If it were me, I'd get on the phone and and find some dealers and look at some 226's with factory heat, and see where they plumb into the engine. I bet you find they are getting their water from somewhere else.


----------



## tsmith (Sep 19, 2006)

I looked at our Case we have at work, it has one hose comming out just before the termostat and the other going in the bloch right close to the lower radiator hose. I believe it's just a flow problem, your hose by the termostat should be fine, but the other should go by the lower rad hose or in lower front half of the block. What I think it's doing is once the thermostat opens you loose flow, not for sure, hope that helps.


----------



## DugHD (Nov 1, 2005)

Can you post pic of your plumbing hook up? You could be plumbed wrong or air in lines. Is your heater mounted in machine low on footboards? Or is it mounted higher in the cab than the radiator cap?


----------



## payton (Nov 3, 2005)

im gonna guess its air in the lines. how much collant did you add after you plumbed it in?


----------



## rob1325 (Jan 6, 2000)

I will post some pics when I get to machine again during later this week. What are characteristics of air in the lines and what is the way to get it out? I did add coolant to system but did not need much. I do feel the lines get warm when machine runs for first ten minutes or so. Then when run it hard lines get cool, then semi warm and cool again going back in forth. 

Rob


----------



## DugHD (Nov 1, 2005)

SOme characteristics would be , just what you are describing . Heat then no heat. To bleed the air out of the system . Make sure the radiator cap is the highest point of the loop. Put the skid steer on ramps or park on a hill. Maybe the cap is already the highest point. Then leave the radiator cap loose (1/2 a turn.) and leave engine running for 30 minutes cycling the air out of the system . Make sure your plastic resevoir is full of antifreeze and you radiator is full as you can get it. After running it for 30 minutes , tighten cap and let the system pull out of plastic resevoir if it needs to for another 15 minutes. 

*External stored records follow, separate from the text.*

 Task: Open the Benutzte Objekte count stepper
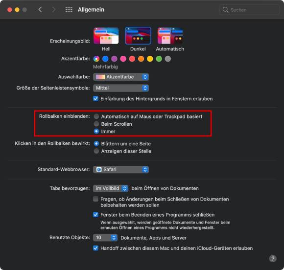[105, 238]
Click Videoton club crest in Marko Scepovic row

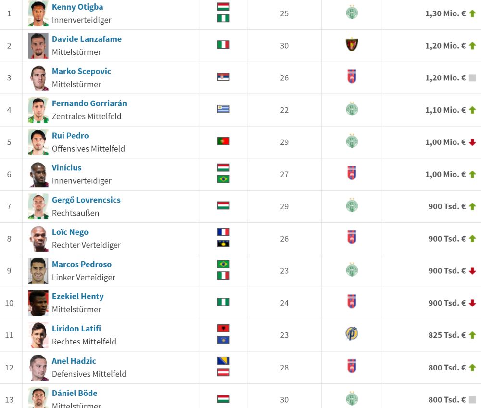click(352, 77)
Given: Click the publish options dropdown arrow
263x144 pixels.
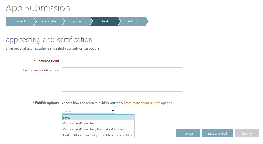Looking at the screenshot, I should coord(113,111).
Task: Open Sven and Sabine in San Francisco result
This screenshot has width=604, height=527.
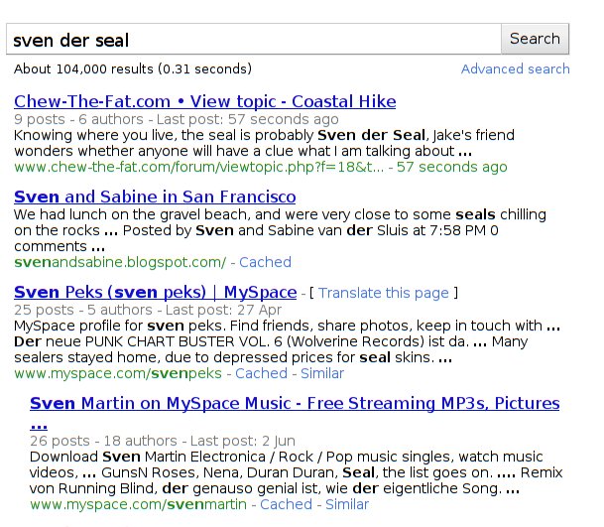Action: click(x=155, y=197)
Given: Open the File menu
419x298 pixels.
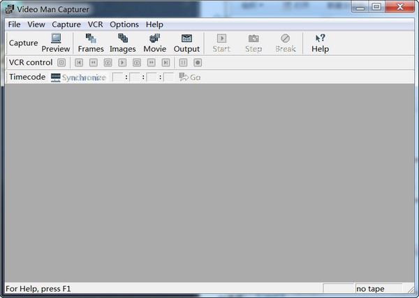Looking at the screenshot, I should tap(14, 24).
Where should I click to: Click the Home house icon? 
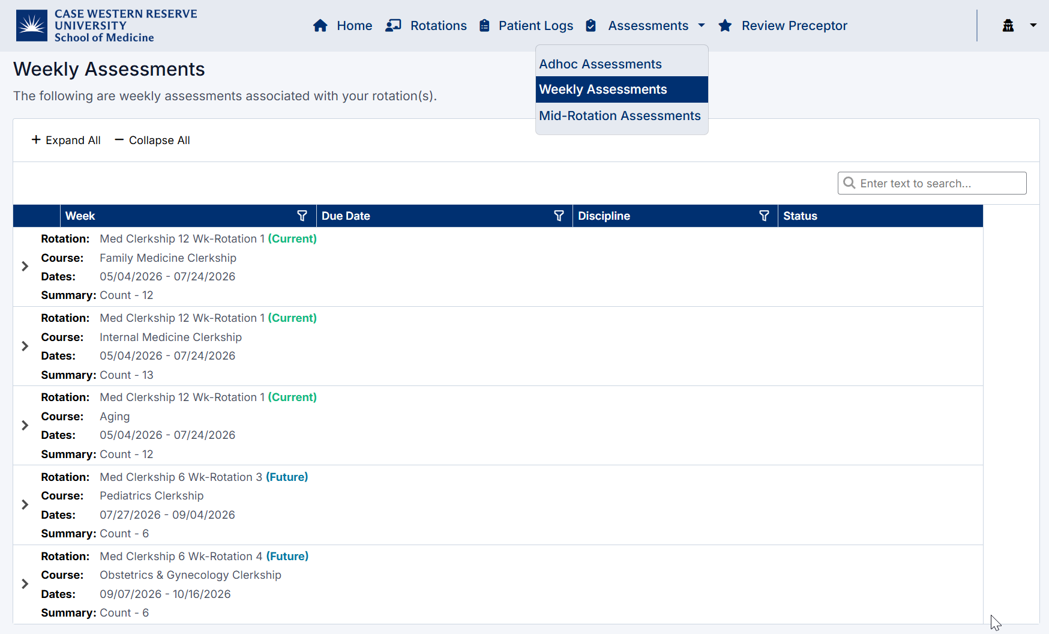[320, 26]
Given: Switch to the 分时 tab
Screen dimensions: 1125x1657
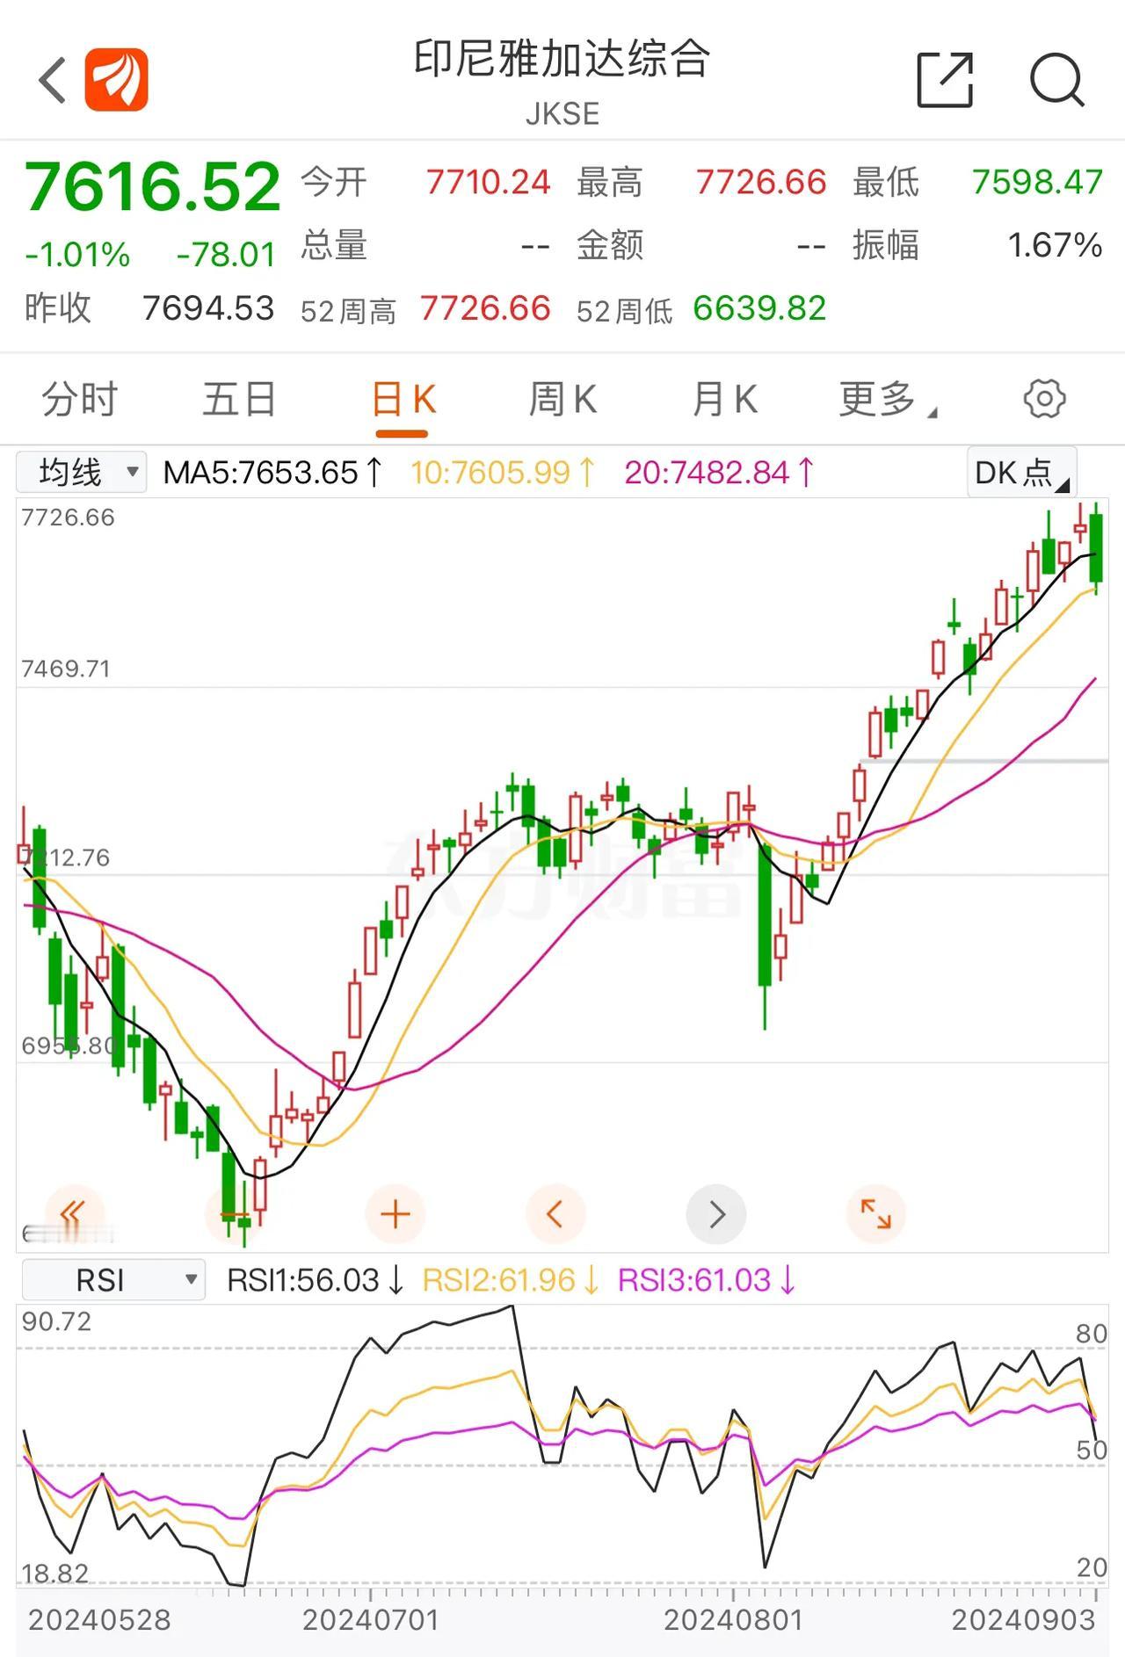Looking at the screenshot, I should point(80,400).
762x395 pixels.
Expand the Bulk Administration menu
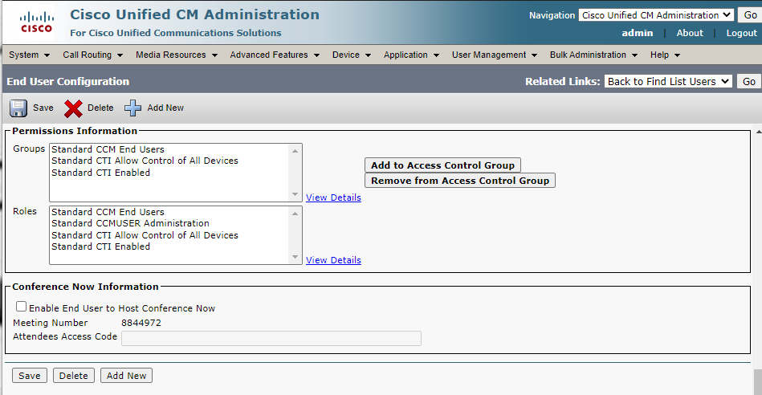pos(593,55)
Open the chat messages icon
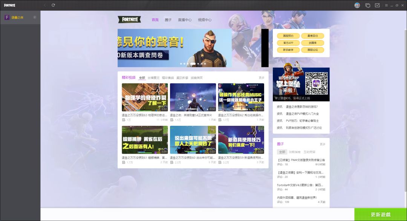Screen dimensions: 407x221 (x=368, y=5)
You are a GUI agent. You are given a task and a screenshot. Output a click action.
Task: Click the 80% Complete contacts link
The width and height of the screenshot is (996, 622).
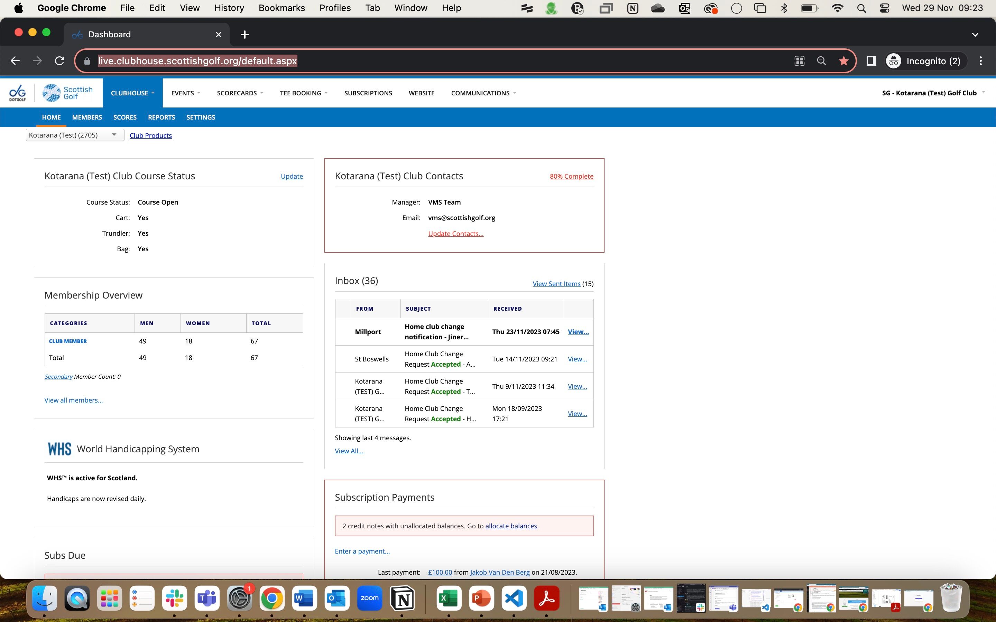pyautogui.click(x=571, y=176)
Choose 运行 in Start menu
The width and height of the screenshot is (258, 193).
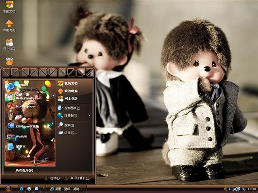tap(70, 133)
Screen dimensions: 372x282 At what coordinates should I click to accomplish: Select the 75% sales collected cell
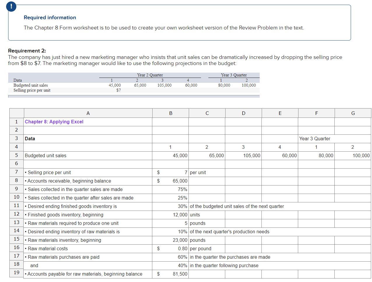(170, 189)
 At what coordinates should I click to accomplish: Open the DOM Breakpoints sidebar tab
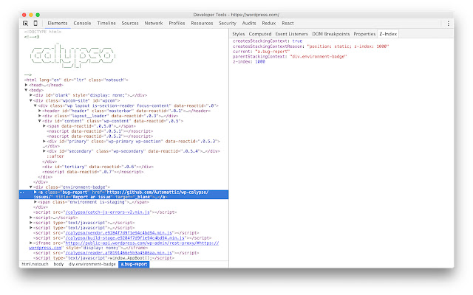click(332, 34)
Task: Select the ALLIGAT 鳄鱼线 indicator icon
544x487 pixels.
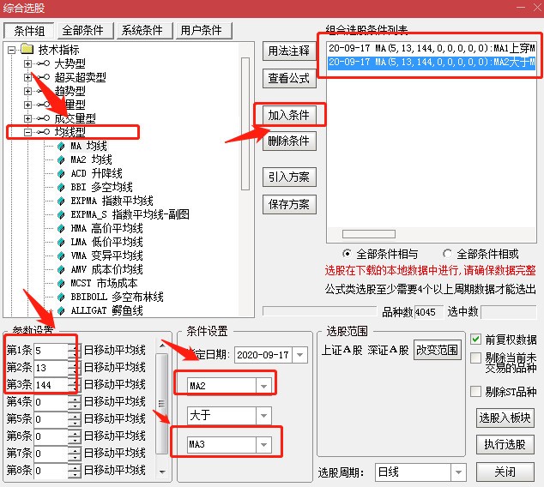Action: [61, 310]
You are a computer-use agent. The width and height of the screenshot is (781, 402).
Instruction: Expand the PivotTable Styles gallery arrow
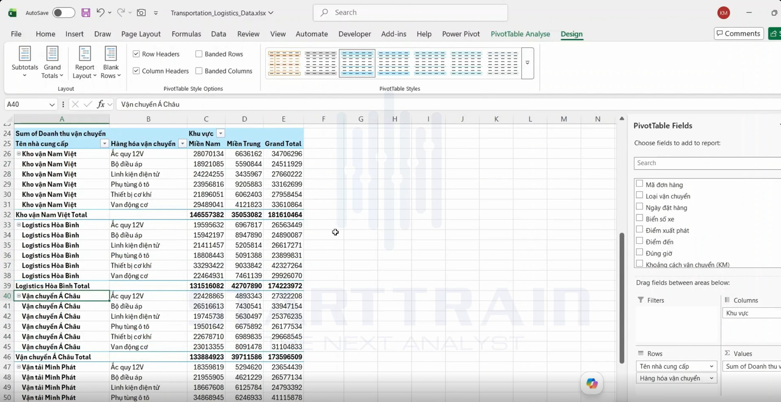tap(527, 63)
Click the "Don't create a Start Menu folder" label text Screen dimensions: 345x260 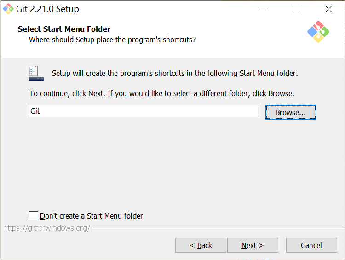click(92, 216)
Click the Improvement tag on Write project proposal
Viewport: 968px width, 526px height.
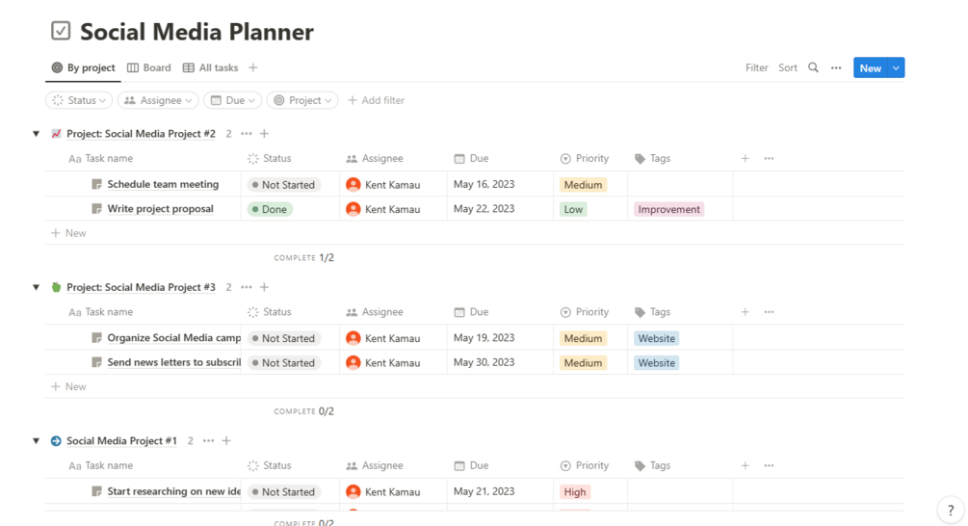pos(669,209)
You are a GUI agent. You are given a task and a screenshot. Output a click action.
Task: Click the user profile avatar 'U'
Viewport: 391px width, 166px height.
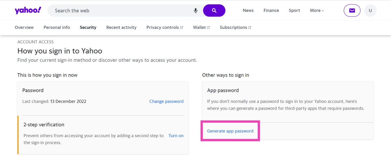click(370, 10)
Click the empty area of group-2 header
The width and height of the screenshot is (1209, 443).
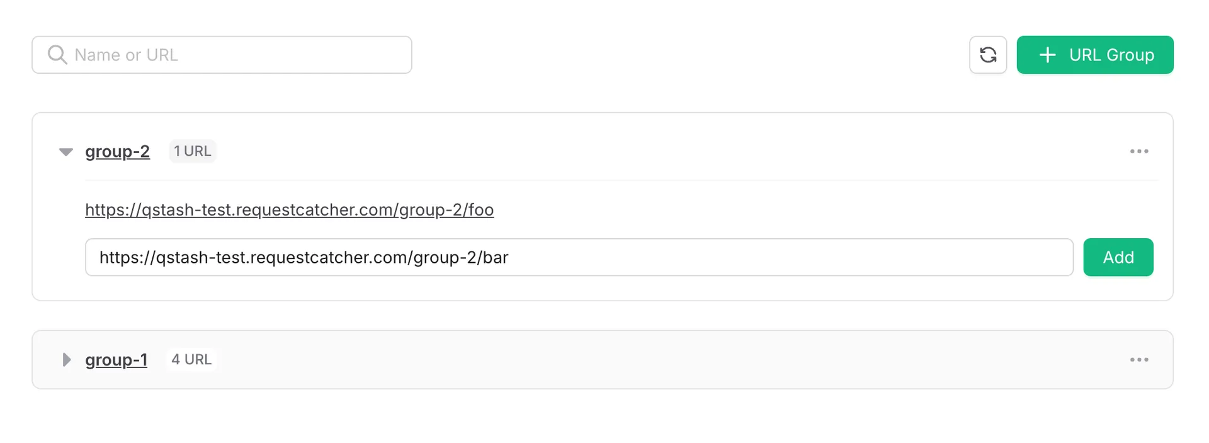click(667, 151)
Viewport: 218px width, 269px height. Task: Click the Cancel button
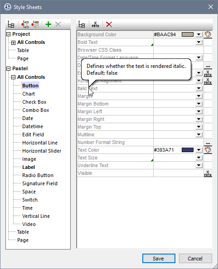point(195,259)
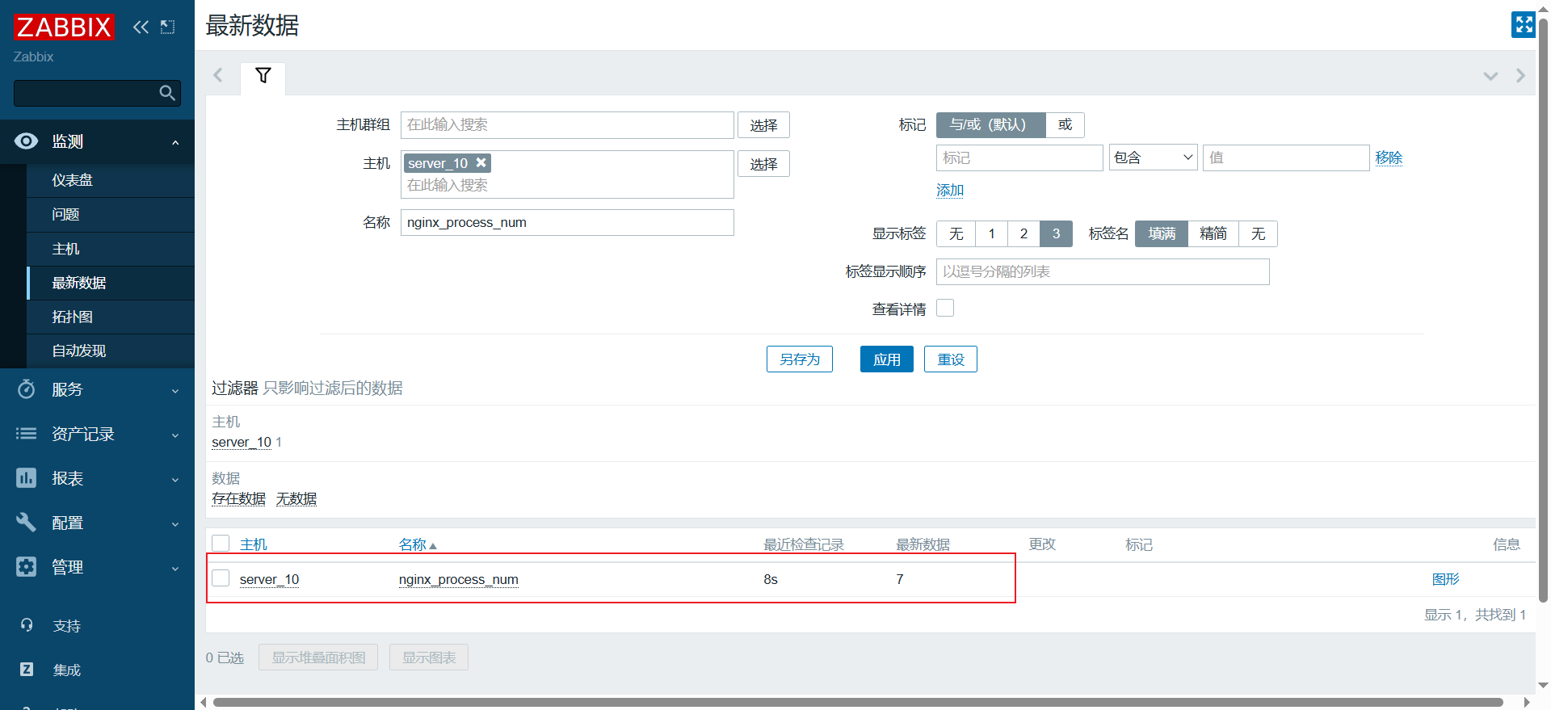Click the 应用 button

click(886, 359)
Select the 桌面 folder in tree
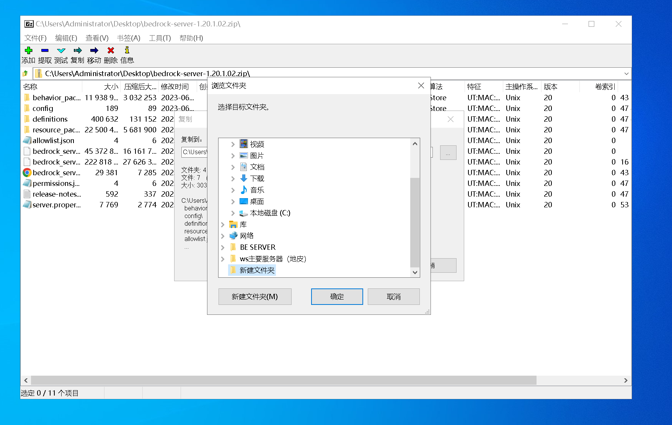This screenshot has height=425, width=672. (x=257, y=202)
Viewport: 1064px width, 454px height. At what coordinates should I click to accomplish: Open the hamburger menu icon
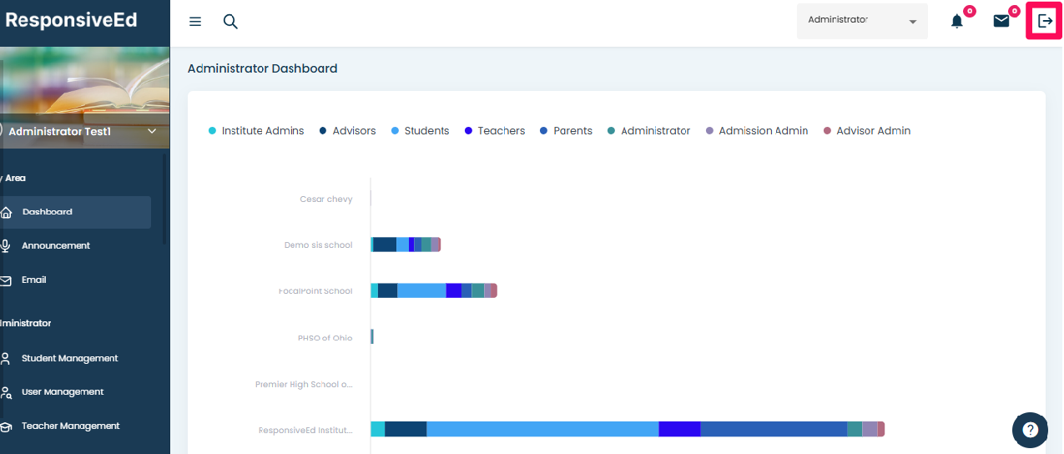pos(195,22)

Part2 . I'm still interested if you have the heater hoses hooked up to the right way. Good luck.


----------



## rob1325 (Jan 6, 2000)

Well changed thermostat and air out the cooling syatem. The dealer said they changed the design of the therostat. Its now stainless steal and brass valve where before it was all brass. When took off thermostat I examined it. The valve was warn and rubbed off one side only where it slide open. Almost seems like it was stuck open from looking at it. Heater gets real hot now and motor runs way warmer now than before. Would like to thank everyone form help and input.

Thanks Again,
Rob


----------



## ABDIRT (Sep 2, 2008)

*Heater info*

Hey Rob1325, Do you have any pictures or info on installing your heater? I am looking to do the same on my 236B. Any info would be a great help. Thanks


----------